Coding Challenge 2: Writing Procedures

Assigned
Friday, 12 September 2025
Summary
In this coding challenge you will write your own procedures that rely heavily on booleans, predicates, and conditionals.
Collaboration
You must work individually on this assignment. You may only consult members of the course staff for help.

Instructions

In this coding challenge you should create a file called writing-procedures.scm which will contain all of your answers and code for this assignment. Use comments to organize your file so it’s easily read by a human.

At the top of your file, make sure to include your name, and any acknowledgements according to our collaboration policy. In that vein, now is a great time to review those collaboration policies!

If a problem asks for a written response as an answer, use a comment to include it in your code file. Make sure to name definitions exactly as prescribed in the problems.

Problem 1: Categorizing words

There are a number of ways to categorize words. They may be short or long. They may start with or contain certain letters. They may contain repeated letters. They may be near other words. They may be common. They may be uncommon.

First, Pick and describe between six and ten categories. Then, write a procedure, (categorize-word word), that gives the category for a word as a string. You should use “uncategorized” for words that do not fit into your categories. For example,

> (categorize-word "aardvark")
"starts with vowel"
> (categorize-word "Grinnell")
"proper-name"
> (categorize-word "elephant")
"starts-with-vowel"
> (categorize-word "me")
"short"
> (categorize-word "hello")
"uncategorized"

If a word falls into multiple categories, you will pick only one. Be creative with your choice of categorization!

Problem 2: Median of three

We have seen a number of different ways to conditionally execute Scheme code in this course. For this problem, you will use three different techniques to implement a procedure that finds the median of three values. You will first write documentation for a median3 procedure that should apply to all of your implementations. Consider the following example uses of median3:

> (median3 1 3 2)
2
> (median3 -100 5 6)
5
> (median3 3 3 4)
3
> (median3 15.6 19.2 128)
19.2
> (median3 19 2 145)
19

You will implement this procedure three different ways: using if, using cond, and finally using short-circuit evaluation. Your implementations may only use numeric constants, lambda, and, or, not, <, <=, =, >=, >, +, and - unless otherwise specified below.

a. Write the procedure (median3-if x y z), which should find the median of three values using at least one if. In addition to the if expression(s), you may only use the procedures and syntax listed above.

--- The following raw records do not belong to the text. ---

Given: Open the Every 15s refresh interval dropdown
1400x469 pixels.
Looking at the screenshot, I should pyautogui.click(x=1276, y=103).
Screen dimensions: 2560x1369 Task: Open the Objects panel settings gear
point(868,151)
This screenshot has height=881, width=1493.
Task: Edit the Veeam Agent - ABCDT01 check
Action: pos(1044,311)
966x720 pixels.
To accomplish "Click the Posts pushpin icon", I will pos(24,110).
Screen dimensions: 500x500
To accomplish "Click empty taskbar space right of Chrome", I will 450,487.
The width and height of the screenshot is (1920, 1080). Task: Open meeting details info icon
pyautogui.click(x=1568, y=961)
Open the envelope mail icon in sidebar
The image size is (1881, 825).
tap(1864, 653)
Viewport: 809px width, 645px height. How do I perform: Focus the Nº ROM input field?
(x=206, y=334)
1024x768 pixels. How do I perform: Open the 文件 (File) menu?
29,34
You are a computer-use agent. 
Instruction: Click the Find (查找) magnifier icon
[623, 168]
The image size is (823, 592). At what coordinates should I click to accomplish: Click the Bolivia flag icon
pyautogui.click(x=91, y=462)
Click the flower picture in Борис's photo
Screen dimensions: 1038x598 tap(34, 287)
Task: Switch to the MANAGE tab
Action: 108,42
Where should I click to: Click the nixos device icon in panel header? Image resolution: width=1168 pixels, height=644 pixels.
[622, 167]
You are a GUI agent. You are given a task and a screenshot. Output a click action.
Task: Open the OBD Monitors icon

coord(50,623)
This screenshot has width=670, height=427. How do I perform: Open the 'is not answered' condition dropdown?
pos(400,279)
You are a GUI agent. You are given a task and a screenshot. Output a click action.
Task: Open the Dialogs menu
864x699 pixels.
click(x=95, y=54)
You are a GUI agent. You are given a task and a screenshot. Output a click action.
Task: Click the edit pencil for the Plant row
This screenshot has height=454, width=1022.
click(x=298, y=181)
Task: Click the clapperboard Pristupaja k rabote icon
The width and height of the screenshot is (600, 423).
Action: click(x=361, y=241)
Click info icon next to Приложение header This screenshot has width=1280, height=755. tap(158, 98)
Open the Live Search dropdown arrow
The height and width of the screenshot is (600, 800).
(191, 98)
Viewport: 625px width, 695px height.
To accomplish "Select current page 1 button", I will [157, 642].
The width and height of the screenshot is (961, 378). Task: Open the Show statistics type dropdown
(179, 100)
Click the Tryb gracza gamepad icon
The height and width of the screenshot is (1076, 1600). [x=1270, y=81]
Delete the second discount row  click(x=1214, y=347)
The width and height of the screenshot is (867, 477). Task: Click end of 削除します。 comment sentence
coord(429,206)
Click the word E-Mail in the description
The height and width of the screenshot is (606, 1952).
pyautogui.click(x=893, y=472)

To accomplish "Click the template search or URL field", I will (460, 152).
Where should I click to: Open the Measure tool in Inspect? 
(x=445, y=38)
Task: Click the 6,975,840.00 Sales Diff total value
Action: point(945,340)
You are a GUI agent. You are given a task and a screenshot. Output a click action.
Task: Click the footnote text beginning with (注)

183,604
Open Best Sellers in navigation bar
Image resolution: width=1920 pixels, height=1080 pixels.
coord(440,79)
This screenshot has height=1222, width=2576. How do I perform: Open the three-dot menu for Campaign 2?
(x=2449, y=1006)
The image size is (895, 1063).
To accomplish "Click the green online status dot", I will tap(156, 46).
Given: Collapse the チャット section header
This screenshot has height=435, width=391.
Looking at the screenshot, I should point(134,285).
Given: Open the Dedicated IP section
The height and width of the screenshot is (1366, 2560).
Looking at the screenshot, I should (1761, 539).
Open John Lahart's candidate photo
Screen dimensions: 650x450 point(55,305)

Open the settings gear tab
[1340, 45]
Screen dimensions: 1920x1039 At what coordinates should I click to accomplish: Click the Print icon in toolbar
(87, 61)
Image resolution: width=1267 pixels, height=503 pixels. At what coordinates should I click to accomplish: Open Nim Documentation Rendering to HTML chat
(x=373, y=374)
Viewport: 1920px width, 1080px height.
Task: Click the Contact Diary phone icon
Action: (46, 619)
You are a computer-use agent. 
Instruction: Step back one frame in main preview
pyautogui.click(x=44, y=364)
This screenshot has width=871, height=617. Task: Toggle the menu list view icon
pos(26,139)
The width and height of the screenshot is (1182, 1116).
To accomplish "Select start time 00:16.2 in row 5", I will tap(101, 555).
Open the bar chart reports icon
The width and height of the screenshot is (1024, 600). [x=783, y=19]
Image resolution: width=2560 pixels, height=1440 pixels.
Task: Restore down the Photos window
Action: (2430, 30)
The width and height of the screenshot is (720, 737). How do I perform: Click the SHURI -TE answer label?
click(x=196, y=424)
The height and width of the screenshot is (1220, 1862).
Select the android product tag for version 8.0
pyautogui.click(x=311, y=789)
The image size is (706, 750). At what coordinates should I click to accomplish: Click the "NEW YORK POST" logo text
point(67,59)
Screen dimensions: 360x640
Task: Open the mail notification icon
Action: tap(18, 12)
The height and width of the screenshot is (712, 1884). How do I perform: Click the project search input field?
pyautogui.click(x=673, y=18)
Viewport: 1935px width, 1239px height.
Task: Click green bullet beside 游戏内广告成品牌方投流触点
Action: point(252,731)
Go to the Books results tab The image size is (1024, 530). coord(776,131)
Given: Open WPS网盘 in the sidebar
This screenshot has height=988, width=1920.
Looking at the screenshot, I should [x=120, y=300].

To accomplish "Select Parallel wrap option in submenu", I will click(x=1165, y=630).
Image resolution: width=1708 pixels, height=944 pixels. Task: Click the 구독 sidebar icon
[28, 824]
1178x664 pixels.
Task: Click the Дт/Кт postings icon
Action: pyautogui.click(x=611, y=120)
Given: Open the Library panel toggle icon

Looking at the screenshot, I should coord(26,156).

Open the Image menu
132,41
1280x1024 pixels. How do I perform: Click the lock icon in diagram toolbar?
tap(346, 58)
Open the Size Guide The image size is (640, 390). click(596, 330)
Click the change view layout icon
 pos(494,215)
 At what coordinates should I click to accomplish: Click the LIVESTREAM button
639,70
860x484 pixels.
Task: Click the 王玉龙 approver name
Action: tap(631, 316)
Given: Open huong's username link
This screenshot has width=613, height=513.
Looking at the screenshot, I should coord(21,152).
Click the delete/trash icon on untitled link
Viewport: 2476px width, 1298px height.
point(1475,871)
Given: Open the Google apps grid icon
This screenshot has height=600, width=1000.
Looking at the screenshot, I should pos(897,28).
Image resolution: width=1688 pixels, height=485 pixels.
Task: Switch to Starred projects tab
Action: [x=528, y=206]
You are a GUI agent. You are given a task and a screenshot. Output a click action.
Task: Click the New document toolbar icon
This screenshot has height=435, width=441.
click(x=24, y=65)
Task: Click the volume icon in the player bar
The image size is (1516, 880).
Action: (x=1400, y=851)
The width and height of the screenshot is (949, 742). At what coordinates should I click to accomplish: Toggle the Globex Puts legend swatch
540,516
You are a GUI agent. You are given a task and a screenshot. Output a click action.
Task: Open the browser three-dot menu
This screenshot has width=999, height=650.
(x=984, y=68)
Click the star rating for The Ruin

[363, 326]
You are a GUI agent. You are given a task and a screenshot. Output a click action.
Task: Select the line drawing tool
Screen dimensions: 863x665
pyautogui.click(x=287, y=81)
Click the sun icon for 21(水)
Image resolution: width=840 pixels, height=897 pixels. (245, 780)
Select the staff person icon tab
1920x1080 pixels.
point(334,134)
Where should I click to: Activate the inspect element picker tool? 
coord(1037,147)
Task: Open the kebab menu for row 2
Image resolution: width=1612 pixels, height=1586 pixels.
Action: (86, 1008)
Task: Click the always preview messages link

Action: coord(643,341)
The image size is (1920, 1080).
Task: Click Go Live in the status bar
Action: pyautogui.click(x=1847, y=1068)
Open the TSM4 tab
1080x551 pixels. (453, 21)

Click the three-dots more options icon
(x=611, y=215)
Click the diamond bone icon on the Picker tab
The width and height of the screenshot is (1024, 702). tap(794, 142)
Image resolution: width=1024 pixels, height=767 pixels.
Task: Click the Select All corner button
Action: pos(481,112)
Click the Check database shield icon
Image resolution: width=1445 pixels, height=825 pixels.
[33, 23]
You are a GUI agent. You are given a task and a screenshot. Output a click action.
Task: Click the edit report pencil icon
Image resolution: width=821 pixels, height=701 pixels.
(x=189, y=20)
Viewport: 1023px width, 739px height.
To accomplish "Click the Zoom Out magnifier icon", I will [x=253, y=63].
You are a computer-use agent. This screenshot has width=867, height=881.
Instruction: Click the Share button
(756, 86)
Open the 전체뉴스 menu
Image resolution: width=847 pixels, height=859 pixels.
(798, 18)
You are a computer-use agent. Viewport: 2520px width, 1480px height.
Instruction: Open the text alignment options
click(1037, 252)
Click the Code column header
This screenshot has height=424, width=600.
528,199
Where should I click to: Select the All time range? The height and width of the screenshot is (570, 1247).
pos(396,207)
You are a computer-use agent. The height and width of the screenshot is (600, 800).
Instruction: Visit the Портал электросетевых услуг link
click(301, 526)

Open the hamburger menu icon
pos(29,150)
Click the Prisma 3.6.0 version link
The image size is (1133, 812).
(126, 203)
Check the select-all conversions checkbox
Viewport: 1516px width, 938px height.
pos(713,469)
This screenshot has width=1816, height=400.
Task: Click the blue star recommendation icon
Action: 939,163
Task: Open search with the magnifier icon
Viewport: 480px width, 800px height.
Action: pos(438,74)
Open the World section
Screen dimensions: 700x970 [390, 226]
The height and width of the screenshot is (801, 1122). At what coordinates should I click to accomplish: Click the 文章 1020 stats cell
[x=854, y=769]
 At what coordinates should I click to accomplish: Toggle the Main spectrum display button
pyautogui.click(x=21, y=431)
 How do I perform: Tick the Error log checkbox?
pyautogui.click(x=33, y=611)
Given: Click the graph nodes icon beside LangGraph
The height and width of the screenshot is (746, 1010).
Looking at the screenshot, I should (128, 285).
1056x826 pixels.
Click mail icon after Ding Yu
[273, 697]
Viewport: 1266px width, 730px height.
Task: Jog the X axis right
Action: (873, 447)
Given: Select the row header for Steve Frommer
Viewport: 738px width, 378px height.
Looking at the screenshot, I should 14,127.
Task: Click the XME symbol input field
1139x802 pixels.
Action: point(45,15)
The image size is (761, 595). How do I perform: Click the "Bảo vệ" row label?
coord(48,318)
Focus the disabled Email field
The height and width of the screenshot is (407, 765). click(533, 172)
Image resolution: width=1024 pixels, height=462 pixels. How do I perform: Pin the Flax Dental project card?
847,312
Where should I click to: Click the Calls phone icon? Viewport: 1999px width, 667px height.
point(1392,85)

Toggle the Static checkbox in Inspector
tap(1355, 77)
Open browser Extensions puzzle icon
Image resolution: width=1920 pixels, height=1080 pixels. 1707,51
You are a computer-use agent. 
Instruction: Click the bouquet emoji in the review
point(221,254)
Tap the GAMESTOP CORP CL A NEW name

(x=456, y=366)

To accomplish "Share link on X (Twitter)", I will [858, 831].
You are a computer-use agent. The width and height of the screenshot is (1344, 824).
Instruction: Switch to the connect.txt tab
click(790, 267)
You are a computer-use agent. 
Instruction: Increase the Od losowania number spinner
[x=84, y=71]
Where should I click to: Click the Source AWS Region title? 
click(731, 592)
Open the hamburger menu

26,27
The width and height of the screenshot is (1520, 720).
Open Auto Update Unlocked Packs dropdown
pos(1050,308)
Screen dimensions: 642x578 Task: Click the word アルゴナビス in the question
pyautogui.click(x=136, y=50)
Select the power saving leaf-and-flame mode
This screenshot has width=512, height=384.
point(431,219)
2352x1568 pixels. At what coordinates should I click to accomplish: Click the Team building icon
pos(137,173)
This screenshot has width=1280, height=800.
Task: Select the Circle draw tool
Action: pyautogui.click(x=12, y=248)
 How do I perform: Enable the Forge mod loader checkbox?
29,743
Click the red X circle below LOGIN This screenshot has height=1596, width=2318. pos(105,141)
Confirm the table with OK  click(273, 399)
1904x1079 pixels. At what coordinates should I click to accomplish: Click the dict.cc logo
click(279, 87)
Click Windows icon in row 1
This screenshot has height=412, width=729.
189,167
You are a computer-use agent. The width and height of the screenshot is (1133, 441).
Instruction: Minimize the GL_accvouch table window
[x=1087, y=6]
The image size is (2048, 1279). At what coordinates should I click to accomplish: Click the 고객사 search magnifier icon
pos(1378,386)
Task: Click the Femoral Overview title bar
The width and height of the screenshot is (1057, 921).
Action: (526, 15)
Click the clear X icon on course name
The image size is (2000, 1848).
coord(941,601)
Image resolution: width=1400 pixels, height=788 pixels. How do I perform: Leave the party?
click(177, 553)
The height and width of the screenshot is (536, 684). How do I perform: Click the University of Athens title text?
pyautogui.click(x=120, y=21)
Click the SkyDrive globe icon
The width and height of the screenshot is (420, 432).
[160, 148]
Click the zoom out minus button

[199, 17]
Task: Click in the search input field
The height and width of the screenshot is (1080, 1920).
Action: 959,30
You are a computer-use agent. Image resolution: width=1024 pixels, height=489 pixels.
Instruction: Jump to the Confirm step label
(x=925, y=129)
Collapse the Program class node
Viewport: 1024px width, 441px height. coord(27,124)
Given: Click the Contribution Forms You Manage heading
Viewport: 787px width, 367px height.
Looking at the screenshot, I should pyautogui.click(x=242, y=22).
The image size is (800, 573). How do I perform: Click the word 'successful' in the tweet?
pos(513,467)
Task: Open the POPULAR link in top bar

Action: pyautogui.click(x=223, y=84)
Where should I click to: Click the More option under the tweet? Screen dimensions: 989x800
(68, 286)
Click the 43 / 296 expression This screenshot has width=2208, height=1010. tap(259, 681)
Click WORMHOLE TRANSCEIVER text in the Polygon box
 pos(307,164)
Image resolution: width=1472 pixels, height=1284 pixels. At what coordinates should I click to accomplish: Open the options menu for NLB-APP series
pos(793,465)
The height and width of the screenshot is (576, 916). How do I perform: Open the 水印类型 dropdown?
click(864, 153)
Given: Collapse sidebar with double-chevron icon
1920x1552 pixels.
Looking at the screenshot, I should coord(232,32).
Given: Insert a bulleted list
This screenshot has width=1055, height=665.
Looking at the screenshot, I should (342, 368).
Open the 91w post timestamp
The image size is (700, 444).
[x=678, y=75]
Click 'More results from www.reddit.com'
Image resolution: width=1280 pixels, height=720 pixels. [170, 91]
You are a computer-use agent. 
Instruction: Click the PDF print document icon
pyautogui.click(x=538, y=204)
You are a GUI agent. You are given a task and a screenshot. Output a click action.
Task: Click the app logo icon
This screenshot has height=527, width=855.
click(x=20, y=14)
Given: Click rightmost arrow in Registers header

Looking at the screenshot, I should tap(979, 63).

b. Write the procedure (median3-cond x y z), which should find the median of three values using cond. In addition to the cond expression(s), you may only use the procedures and syntax listed above.

c. (For an E grade - updated Monday September 15) Write the predicate (strictly-between-any? x y z), which should return #t if one of the three values is strictly between the other two. Otherwise it should return false. You may not use if or cond, only use the procedures and syntax listed at the top of this problem.

Note: A previous version of this problem asked you to write (median3-short-circuit x y z), without using if or cond. While this is possible, it doesn’t get to the heart of boolean logic.

Submission guidelines

Submit writing-procedures.scm to Gradescope.

Grading rubric

In grading your submission, we will look for the following at each level. Note that if a criteria does not pass a lower level, we will likely not check for criteria at the higher levels. We may also identify other characteristics that move your work between levels.

You should read through the rubric and verify that your submission meets the rubric.

Redo or above

Submissions that lack any of these characteristics will get an I.

[] Includes the specified file (correctly named).
[] Includes an appropriate header on the file that indicates the course, author, acknowledgements, etc.
[] Acknowledges appropriately.
[] Code runs in scamper.

Meets expectations or above

Submissions that lack any of these characteristics but have all of the prior characteristics will get an R.

[] Code is well-formatted with appropriate names and indentation.
[] Code submission is organized with comments to indicate the start of new problems.
[] In problem 1, 6-10 categories are described and executed as described.
[] In problem 1, helper procedures are used to organize the code.
[] In problem 2, `median3-cond`	does not use `if`.
[] In problem 2, `median3-if` does not use `cond`.
[] In problem 2, `median3-if` and `median3-cond` pass all Gradescope tests.

Exemplary / Exceeds expectations

Submissions that lack any of these characteristics but have all of the prior characteristics will get an M.

[] In problem 1, categories are especially unique, or code is especially elegant.
[] In problem 2, `strictly-between-any?` passes all Gradescope tests.
[] In problem 2, `strictly-between-any?` does not use `if` or `cond`.